-- Your assignment --
Which lines of the entries below run from the one holding "Februar 2025 (285, 1798)" to the one holding "August 2025 (284, 1700)", inclusive? Set down exactly those lines and no others.

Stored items
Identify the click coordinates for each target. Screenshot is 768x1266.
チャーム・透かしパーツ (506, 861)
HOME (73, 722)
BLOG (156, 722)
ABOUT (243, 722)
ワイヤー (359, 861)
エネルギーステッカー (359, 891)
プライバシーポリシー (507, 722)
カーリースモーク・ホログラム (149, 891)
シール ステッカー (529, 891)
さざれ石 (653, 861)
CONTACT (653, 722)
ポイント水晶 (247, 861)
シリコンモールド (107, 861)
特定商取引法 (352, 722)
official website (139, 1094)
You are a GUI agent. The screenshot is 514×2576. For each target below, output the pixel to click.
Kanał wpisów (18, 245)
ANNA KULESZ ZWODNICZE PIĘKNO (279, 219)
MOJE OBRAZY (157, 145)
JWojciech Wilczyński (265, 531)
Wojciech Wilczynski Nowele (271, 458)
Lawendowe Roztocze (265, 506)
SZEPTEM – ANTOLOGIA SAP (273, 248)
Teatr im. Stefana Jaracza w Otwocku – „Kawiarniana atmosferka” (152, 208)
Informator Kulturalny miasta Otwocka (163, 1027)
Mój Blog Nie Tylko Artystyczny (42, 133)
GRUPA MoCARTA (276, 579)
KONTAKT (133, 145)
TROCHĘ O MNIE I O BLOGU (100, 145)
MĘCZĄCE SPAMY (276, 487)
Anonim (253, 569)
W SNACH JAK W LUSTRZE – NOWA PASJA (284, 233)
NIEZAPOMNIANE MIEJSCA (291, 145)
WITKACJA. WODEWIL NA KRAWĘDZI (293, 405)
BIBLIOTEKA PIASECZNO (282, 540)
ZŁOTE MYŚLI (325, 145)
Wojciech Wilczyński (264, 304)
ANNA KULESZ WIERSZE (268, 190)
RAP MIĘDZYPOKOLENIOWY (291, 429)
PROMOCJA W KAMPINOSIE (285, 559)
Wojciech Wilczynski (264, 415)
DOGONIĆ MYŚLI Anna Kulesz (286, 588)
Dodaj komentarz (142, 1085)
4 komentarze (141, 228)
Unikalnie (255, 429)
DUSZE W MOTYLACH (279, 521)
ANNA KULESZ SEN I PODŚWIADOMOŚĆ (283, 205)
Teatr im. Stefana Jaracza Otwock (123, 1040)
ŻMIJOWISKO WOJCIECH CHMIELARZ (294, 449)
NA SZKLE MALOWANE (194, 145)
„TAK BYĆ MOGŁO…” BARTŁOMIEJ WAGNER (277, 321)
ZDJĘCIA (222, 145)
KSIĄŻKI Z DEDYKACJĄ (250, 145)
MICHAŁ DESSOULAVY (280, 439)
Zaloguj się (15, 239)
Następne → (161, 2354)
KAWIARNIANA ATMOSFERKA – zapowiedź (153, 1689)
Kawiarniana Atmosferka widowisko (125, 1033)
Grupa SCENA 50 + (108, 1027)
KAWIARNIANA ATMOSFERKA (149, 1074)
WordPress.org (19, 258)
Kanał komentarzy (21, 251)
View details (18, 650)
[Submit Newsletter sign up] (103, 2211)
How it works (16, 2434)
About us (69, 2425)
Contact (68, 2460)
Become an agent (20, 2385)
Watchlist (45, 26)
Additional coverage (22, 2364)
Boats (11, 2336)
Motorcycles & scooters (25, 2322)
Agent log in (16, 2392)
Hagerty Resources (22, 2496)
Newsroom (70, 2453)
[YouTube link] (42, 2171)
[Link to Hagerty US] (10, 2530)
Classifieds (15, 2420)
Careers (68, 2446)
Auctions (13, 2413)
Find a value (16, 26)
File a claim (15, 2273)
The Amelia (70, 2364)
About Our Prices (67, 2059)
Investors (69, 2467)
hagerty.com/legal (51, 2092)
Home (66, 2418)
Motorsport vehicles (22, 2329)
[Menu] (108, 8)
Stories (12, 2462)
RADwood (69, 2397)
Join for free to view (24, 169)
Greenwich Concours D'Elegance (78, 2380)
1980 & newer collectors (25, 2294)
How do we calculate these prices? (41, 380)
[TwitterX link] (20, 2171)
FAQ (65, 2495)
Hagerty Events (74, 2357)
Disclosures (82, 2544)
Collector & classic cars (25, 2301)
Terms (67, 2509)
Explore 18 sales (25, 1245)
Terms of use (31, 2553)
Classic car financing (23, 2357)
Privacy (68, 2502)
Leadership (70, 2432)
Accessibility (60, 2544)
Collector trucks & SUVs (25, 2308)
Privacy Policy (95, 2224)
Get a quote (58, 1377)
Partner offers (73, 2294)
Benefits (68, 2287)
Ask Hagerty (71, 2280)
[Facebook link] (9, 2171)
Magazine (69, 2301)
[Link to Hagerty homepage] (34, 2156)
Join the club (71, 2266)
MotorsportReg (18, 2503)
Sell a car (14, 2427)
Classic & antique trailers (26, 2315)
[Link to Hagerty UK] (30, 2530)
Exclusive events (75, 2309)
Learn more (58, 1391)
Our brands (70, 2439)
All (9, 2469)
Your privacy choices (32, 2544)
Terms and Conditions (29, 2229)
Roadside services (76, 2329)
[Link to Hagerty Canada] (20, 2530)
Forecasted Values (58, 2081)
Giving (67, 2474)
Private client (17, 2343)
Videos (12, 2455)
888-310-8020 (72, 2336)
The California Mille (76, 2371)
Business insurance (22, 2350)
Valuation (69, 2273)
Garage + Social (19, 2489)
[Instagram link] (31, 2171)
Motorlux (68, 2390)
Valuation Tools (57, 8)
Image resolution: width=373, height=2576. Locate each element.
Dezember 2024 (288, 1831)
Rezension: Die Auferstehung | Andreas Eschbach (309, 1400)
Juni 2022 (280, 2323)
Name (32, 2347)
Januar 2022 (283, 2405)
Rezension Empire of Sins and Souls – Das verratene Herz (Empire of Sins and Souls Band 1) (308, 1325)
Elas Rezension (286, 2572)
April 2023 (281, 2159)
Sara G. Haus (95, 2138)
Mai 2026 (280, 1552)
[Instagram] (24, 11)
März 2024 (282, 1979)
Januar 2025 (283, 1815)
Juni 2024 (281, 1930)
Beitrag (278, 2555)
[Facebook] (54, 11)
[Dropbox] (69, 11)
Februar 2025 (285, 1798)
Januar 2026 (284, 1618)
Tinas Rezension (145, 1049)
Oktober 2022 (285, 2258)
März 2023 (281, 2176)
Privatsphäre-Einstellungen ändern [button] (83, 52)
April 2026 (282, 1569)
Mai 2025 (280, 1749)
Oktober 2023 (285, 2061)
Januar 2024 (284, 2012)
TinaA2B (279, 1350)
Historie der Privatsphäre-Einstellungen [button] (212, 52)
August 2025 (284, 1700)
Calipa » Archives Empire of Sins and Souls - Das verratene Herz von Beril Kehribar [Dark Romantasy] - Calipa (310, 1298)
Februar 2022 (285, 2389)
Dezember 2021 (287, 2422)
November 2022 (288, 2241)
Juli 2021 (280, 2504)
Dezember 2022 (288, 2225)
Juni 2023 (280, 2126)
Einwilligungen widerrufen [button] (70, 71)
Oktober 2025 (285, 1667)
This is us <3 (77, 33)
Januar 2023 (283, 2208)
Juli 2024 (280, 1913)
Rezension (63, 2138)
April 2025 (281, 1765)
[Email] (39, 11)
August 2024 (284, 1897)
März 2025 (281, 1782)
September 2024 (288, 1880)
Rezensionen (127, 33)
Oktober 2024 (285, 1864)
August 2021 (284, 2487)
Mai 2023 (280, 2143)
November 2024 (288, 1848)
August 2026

-- Reply to the task --
Februar 2025 (285, 1798)
Januar 2026 (284, 1618)
Tinas Rezension (145, 1049)
Oktober 2022 (285, 2258)
März 2023 (281, 2176)
Privatsphäre-Einstellungen ändern [button] (83, 52)
April 2026 (282, 1569)
Mai 2025 (280, 1749)
Oktober 2023 (285, 2061)
Januar 2024 (284, 2012)
TinaA2B (279, 1350)
Historie der Privatsphäre-Einstellungen [button] (212, 52)
August 2025 (284, 1700)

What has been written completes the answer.